Es sábado por la mañana y el cielo ha amanecido blanco y roto. La radio habla de tormentas de nieve. Basiliana espera en la estación de autobús, incómoda entre el trajín de familias y turistas a la espera del coche de línea. Poco a poco se va vaciando de rubores y culpa mientras ayuda a algunos pasajeros a colocar sus equipajes. Cuando el autocar arranca y se pierde por carreteras secundarias, echa una cabezada hasta que el coche se detiene a la salida de una población, frente a lo que parece ser una casa de baños.
      A Basiliana le complace la fachada un poco antigua del edificio y el gesto de bienvenida del recepcionista de pajarita que le entrega toalla y zapatillas, obsequio de la casa.
      Al rato se ha puesto un traje de baño morado y se ajusta el gorro de margaritas de látex mientras recorre a pequeños pasos el contorno acristalado de la piscina, que da a un jardín de cipreses.
      Al otro extremo un monitor hercúleo da una clase de aqua-gym a ritmo de cha-cha-chá. LIena de curiosidad, Basiliana se zambulle en el agua tibia y se va deslizando por un paisaje submarino azul esmeralda poblado de carnes pálidas que se abrazan apasionadas junto a la escalera, de cuerpos vaporosos que ríen y juegan a hacer volteretas, de torsos robustos y tatuados que baten el agua con furia, de piernas torneadas que giran como hélices dejando rastros de burbujas metálicas. Y por unos instantes Basiliana siente que se disuelve en el agua y deja de respirar. Cuando por fin sale a la superficie se le agolpa la vida en el pecho y casi grita, pero le asalta el pensamiento de que algún conocido podría encontrarla ahí, y llena de zozobra sale del agua y se envuelve en la toalla.
      Al fondo quedan la pileta fría, la sala de barros, los box de masaje, las duchas de contraste y el pediluvio.
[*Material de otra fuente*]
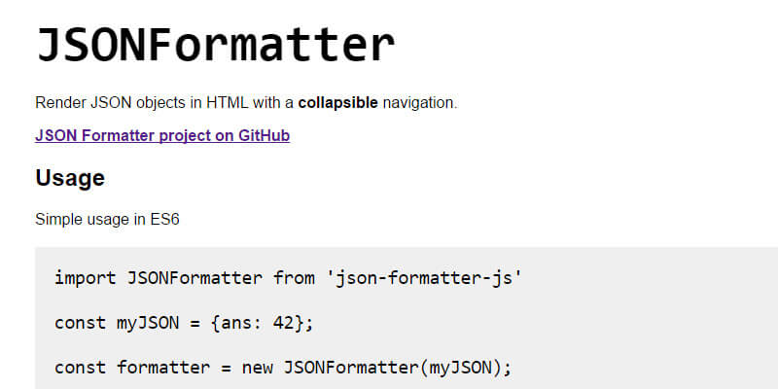The image size is (778, 389).
Task: Click the Usage section heading
Action: click(x=70, y=178)
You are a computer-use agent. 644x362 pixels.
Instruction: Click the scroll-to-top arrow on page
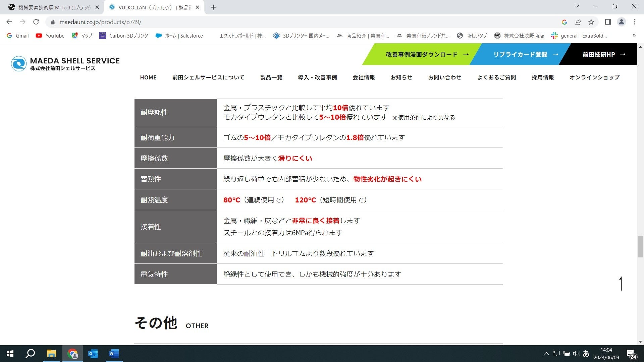click(621, 284)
Al final del pasillo, en un recodo imposible, encuentra la sauna, una estancia solitaria y húmeda donde se tumba sobre el banco de madera y se abandona a la caricia desvaída y sensual del vapor.
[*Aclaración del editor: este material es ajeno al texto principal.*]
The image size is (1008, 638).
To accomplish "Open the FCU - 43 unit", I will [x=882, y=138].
      Atrás queda la larga antesala de su viudez, la enfermedad que ha horadado su vida, enfriando el gesto, apagando su deseo atrapado dentro de un matrimonio con un hombre al que había disfrutado poco y cuidado toda la vida. Y ahora, en la penumbra, el rostro de Marcial se va desdibujando en el vapor y, cuando intenta recomponerlo, le sobrecoge un latido, como un temblor incierto de la carne al que sigue una respiración entrecortada que la sobresalta, y de pronto comprende que no está sola.
      Al fondo de la sauna y entre los vapores entrevé el cuerpo desparramado y voluptuoso de un hombre que dormita. A Basiliana se le dispara el corazón y, mientras observa el contorno de cetáceo varado al que mece una respiración tan leve, tiembla, siente su propio cuerpo como una fruta blanda y abierta y entonces se le dispara el deseo como una lengua de lava que le recorre el pubis y le gotea dulcemente entre los muslos.
      Basiliana se desnuda y se arrima al hombre para ofrecerle sus pechos grávidos. Y él abre los ojos, no parece extrañarse. Sin perder un instante, ella trepa por la montaña resbaladiza y complaciente de su carne y se pierde entre los pliegues generosos, el torso velludo, se deja estrujar por el peso y hunde los labios en el ombligo del gigante que respira agitadamente con la boca muy abierta. Y entonces los dos se miran y se reconocen y resbalan y se muerden y cabalgan la carne trepidante y húmeda y una vez dentro siente que se le revuelve la vida y le brota llena de raíces cuando se abre al torrente desbordado con que el hombre se vacía dentro de ella y se abandona a la marea y flota en ella y por un momento todo desaparece.
      Cuando abre los ojos, el hombre se ha incorporado y se dirige a la puerta contoneando dos mofletes traseros inmensos que no tardará en esconder en la toalla. Tumbada sobre el banco, Basiliana ve alejarse al dios Poseidón, que cierra la puerta de la sauna delicadamente tras de sí con un clic apenas perceptible.